Ontem (24) em Cuiabá aconteceu um importante ato público na histórica Praça da Mandioca, no centro da cidade. Mas foi um acontecimento de muita tristeza e indignação. O brutal assassinato da líder quilombola Mãe Bernadete, ocorrido dias atrás em Salvador-BA, foi relembrado por organizações sociais e o movimento negro, em especial, pedindo o fim das violências policial e do racismo, responsáveis pelo já caracterizado genocídio da população preta. A manifestação teve a participação do Sindijufe-MT, que carrega em sua bandeira de lutas a defesa de uma sociedade justa, igualitária e o combate às variadas formas de discriminações.
A reação dos movimentos sociais e do movimento negro se deu após o país registrar aumento expressivo de mortes decorrentes de ação policial nos estados do Rio de Janeiro, São Paulo e Bahia, onde na última quinta-feira (17) a liderança quilombola, Mãe Bernadete, foi morta com 12 tiros disparados à queima roupa. Nas últimas três semanas, 64 pessoas foram mortas em ações policiais nos estados, de acordo com a Secretaria de Segurança Pública. Destas, a maioria era pessoas pretas. As mobilizações pedem o fim das violências policial e racial e do racismo, responsáveis pelo já caracterizado genocídio da população preta.
Mato Grosso tem 78 Comunidades Remanescentes de Quilombos certificadas – todas no sul do estado, no limite entre o Cerrado e o Pantanal. Os casos de violência contra os negros em solo mato-grossense também são recorrentes, embora menos frequentes.

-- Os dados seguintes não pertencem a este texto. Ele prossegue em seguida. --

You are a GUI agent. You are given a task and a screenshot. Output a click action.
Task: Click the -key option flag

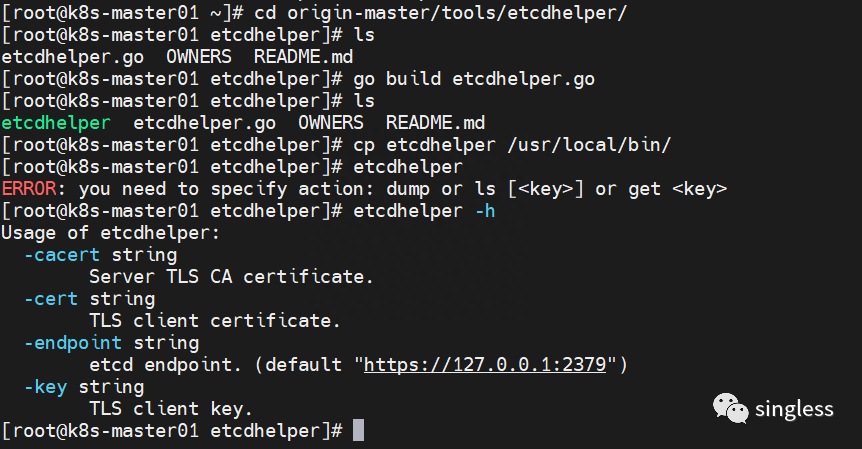(45, 386)
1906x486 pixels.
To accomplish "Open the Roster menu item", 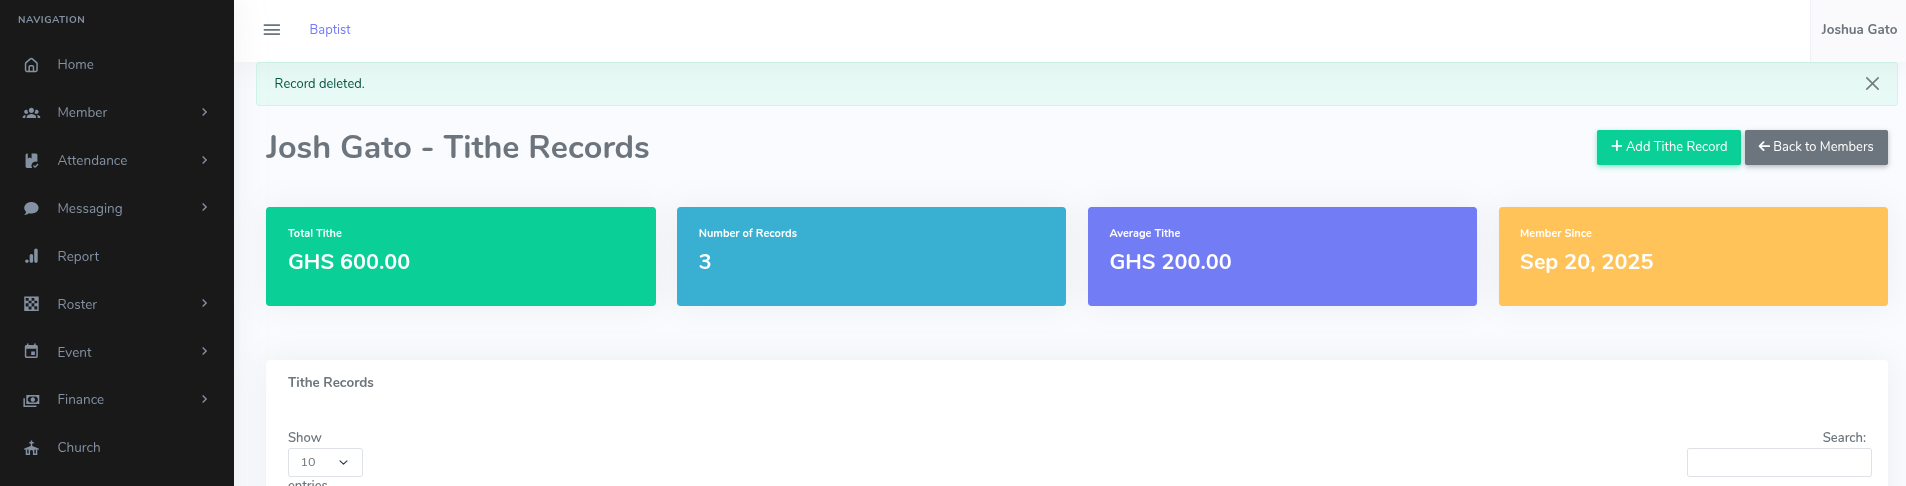I will tap(77, 304).
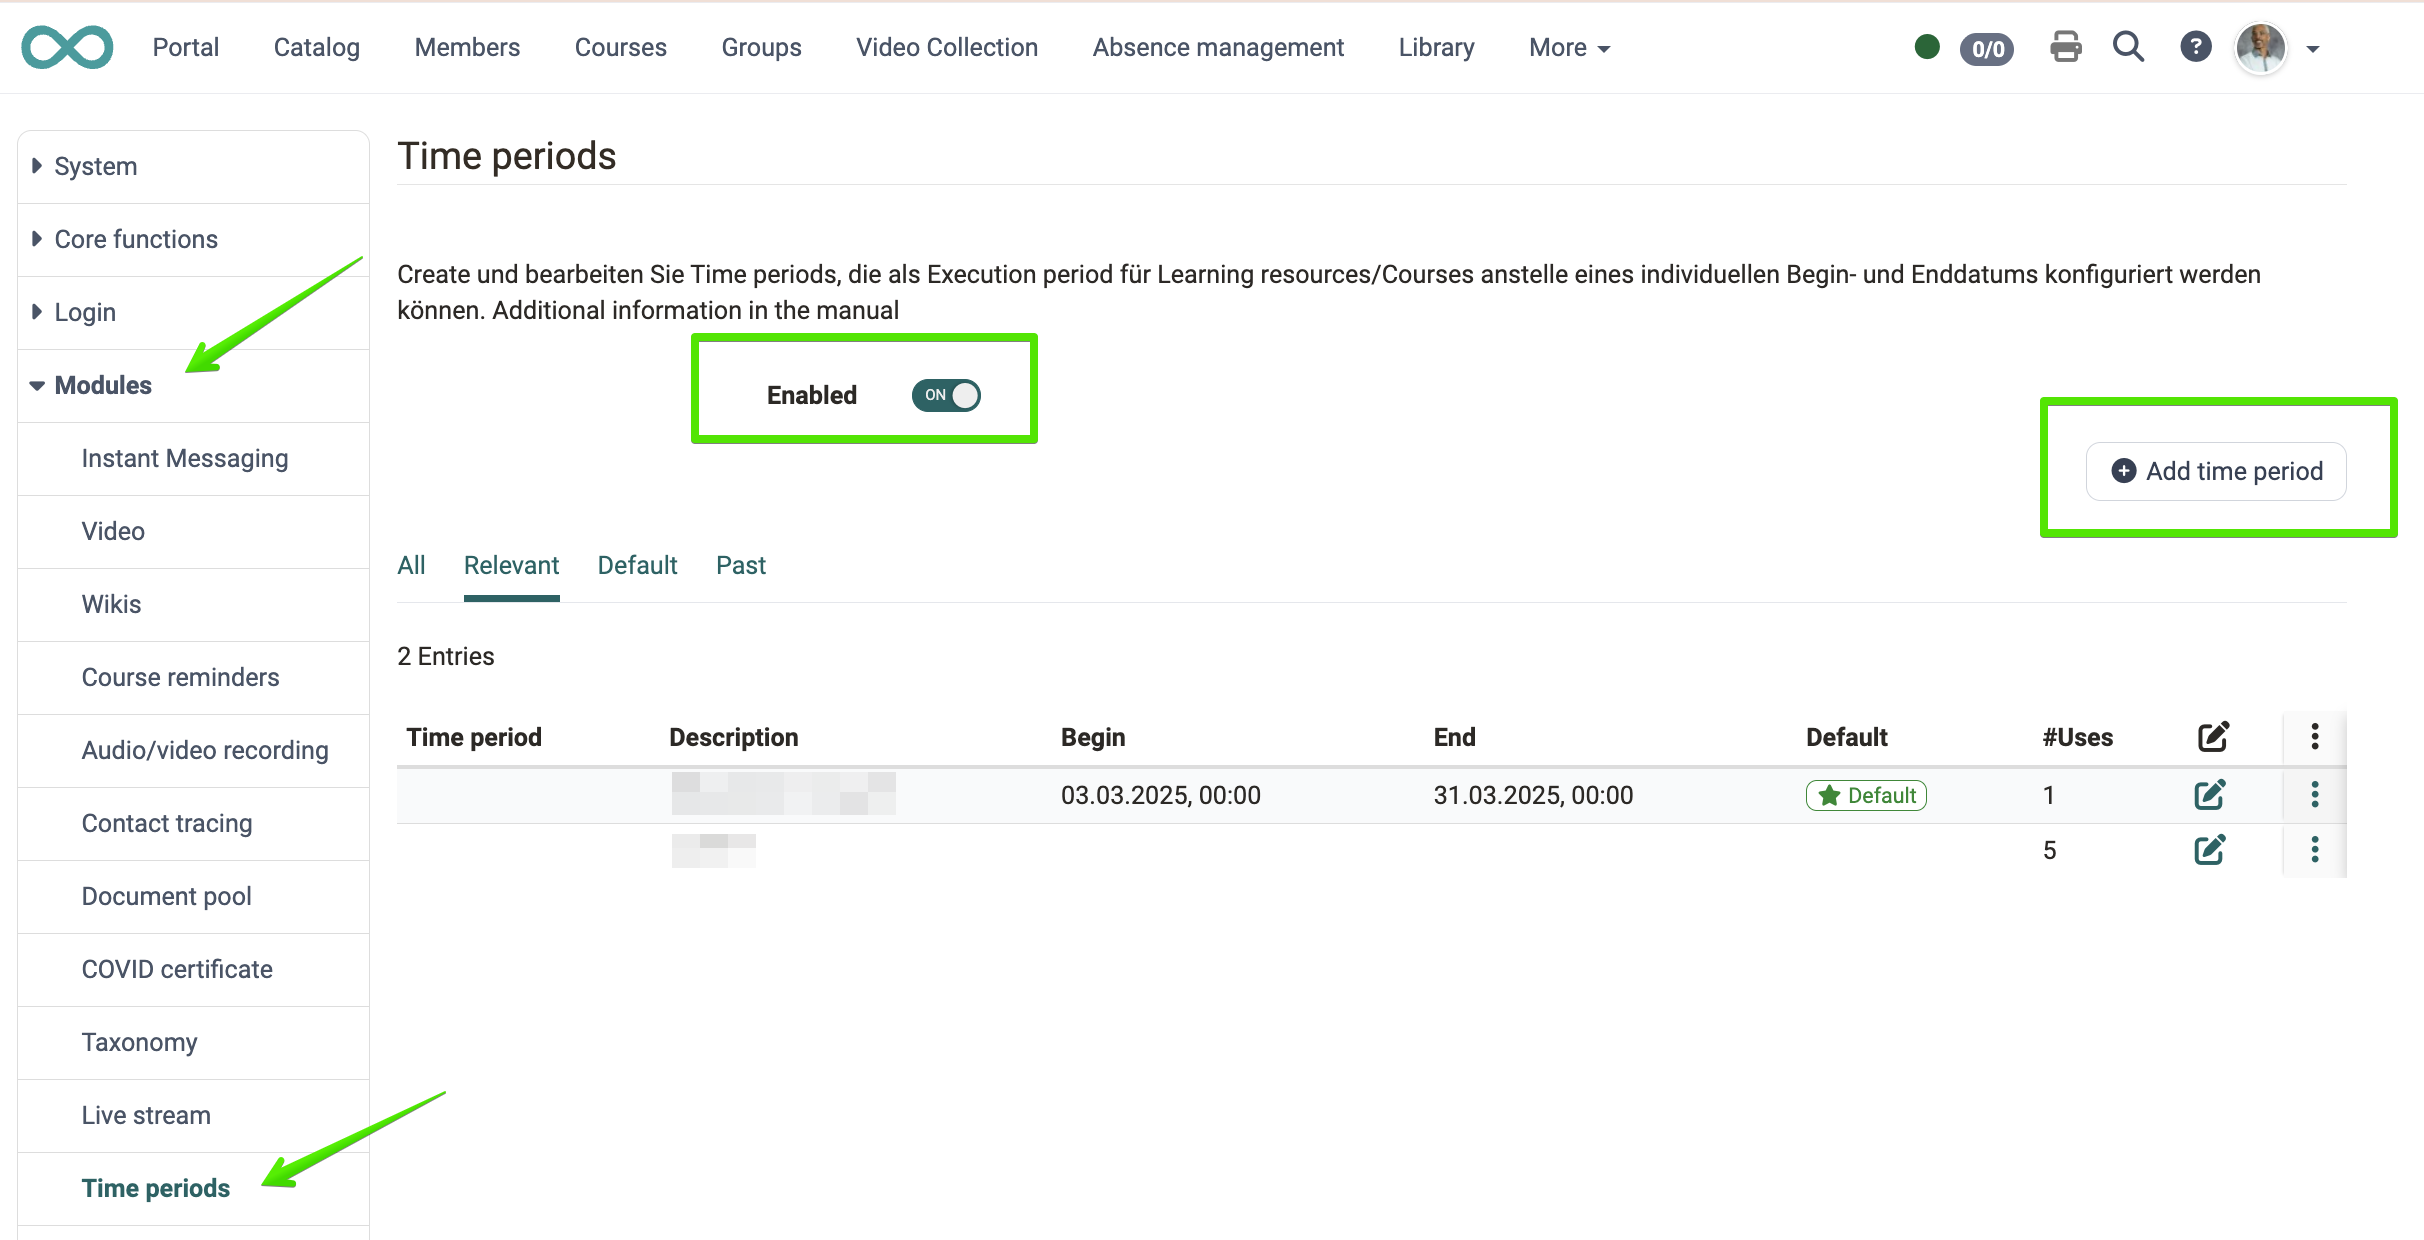Open user profile dropdown arrow
This screenshot has width=2424, height=1240.
[x=2312, y=48]
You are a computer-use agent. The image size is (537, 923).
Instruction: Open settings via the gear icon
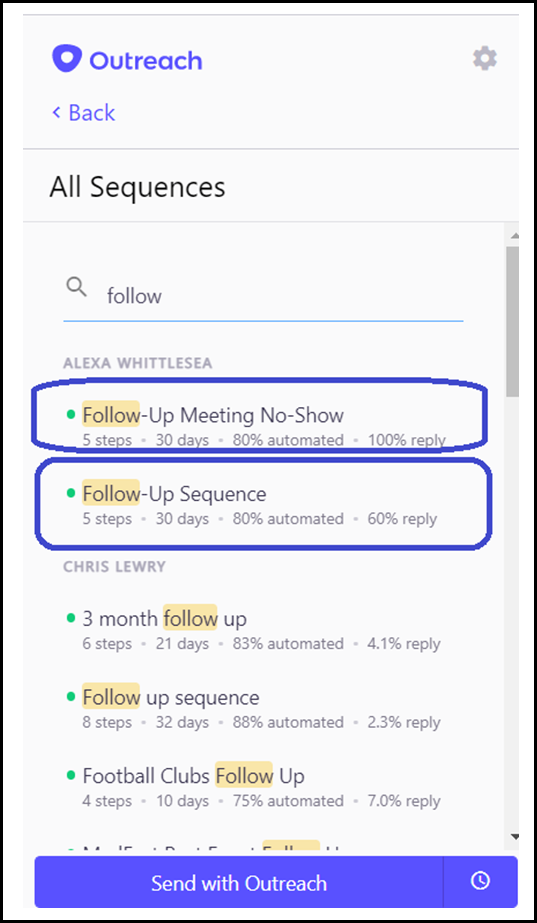coord(485,59)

Antes do ato público, o diretor do Sindijufe, Luis Claudio de Campos Borges, visitou o Centro Cultural Casa das Pretas e se solidarizou com a entidade, em nome do Sindicato, pelos desafios enfrentados no combate à violência racial. Luis Claudio, inclusive, nasceu nas proximidades do centro histórico da capital mato-grossense, na Rua Pedro Celestino, e defende, portanto, todo apoio à causa da população negra. A coordenadora-geral do Sindijufe Juscileide Maria Kliemaschewsk Rondon também compareceu ao Ato na Praça da Mandioca e manifestou o seu apoio.
Participaram do ato Instituto de Mulheres Negras de Mato Grosso, Coletivo Negro Universitário UFMT, UNEGRO Pantanal, Movimento Negro Unificado – Mato Grosso; Ile Ase Egbe Ketu Omo Orisa Odé, Ilè Okowòo Asè Iya Lomin’Osa, Centro Espírita Nossa Senhora da Glória; Núcleo de Estudos e Pesquisas sobre Relações Raciais e Educação; Rede Nacional de Religiões Afro-brasileira e Saúde em Mato Grosso (Renafro-MT).